English Resources

Coordinator

Daniel Keener
English Coordinator
(909) 652-6943
daniel.keener@chaffey.edu

 

 Annotated Bibliography

 

What is an annotated bibliography?

An annotation is a summary and/or evaluation; a bibliography is a list of sources (books, journals, web sites, newspapers, etc.) one has used to research a topic. Thus, an annotated bibliography is a list of sources that includes summary and/or evaluation.

Why make an annotated bibliography?

The Purdue Online Writing Lab offers these reasons:

To learn about your topic: Writing an annotated bibliography is excellent preparation for a research project. Just collecting sources for a bibliography is useful, but when you have to write annotations for each source, you're forced to read each source more carefully. You begin to read more critically instead of just collecting information.

To help you formulate a thesis: Every good research paper is an argument. The purpose of research is to state and support a thesis. So a very important part of research is developing a thesis that is debatable, interesting, and current. Writing an annotated bibliography can help you gain a good perspective on what is being said about your topic. By reading and responding to a variety of sources on a topic, you'll start to see what the issues are, what people are arguing about, and you'll then be able to develop your own point of view.

How do I make an annotated bibliography?

As the Purdue OWL has made clear, the first step is research: You must research, read, ponder, research some more and read again. Once you have the sources for your annotated bibliography, putting one together is a relative snap.

Format of citations
Create an MLA-style Works Cited list. For more information about MLA style, please consult a handbook.

Content of annotations
Insert your summary/evaluation of a source immediately after its MLA-style entry.
In general annotations condense the substance of a source by reducing it to its main points, which are summarized in a few sentences.

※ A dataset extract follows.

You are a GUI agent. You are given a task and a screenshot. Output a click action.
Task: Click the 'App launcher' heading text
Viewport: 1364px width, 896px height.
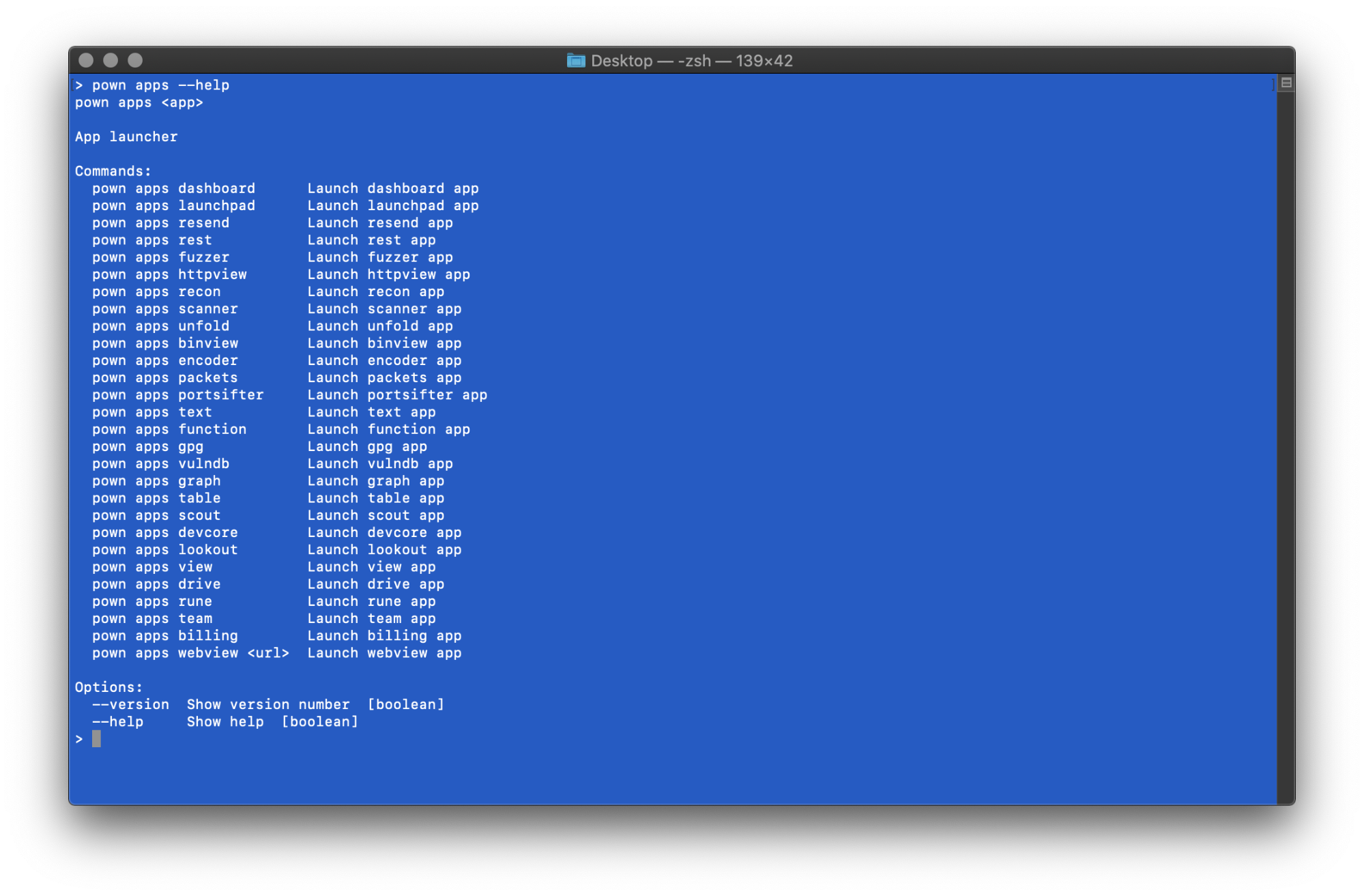[x=126, y=136]
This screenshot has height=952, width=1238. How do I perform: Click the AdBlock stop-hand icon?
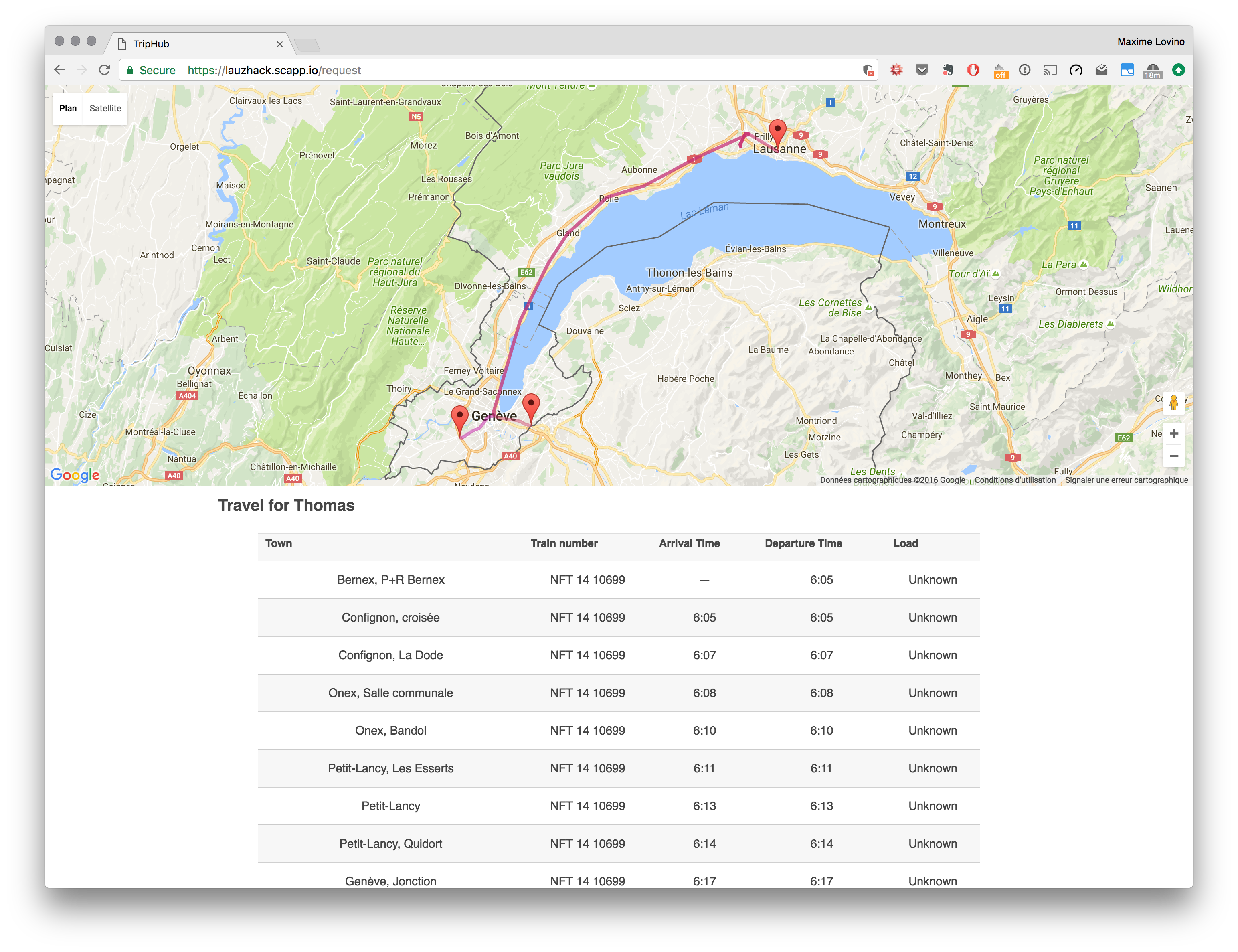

Essential Tip: The process of determining what to put into your annotation and of writing the annotation will take some time since it requires that you see the source as a whole and in its parts. Once drafted, annotations require extensive editing for correctness, conciseness, and clarity.

Useful Tip: For a more complete list of the sorts of annotations that are acceptable in academic contexts, visit this University of Wisconsin and Madison Writing Center web page:
http://www.wisc.edu/writing/Handbook/AnnBib_content.html

Pay special attention to the "Combination" pattern shown at the bottom. Combination is the kind of annotation most common in advanced composition.

How should my annotated bibliography look when it's done?

  1. The heading with your name and class information appears on the first page only. Subsequent pages contain a header with your surname and the page number.
  2. Give the annotated bibliography a title that identifies the common topic(s) that all the sources share. Note that you do not need to nor should you label this "Annotated Bibliography" since it's obvious from looking at the page that it is, in fact, an annotated bibliography.
  3. Sources appear in alphabetical order by author surname or title. Note well that each entry begins with an MLA-style works cited citation.
  4. Annotations vary in length depending on the complexity of the source; however, annotations of even the longest sources are brief, as in the Bradford example.
  5. Note the "inverse paragraph" format: The first line of each entry is flush left while subsequent lines are indented 1 to 1.5 inches. The right margin is not justified. The entire document is double spaced from the title to the last line.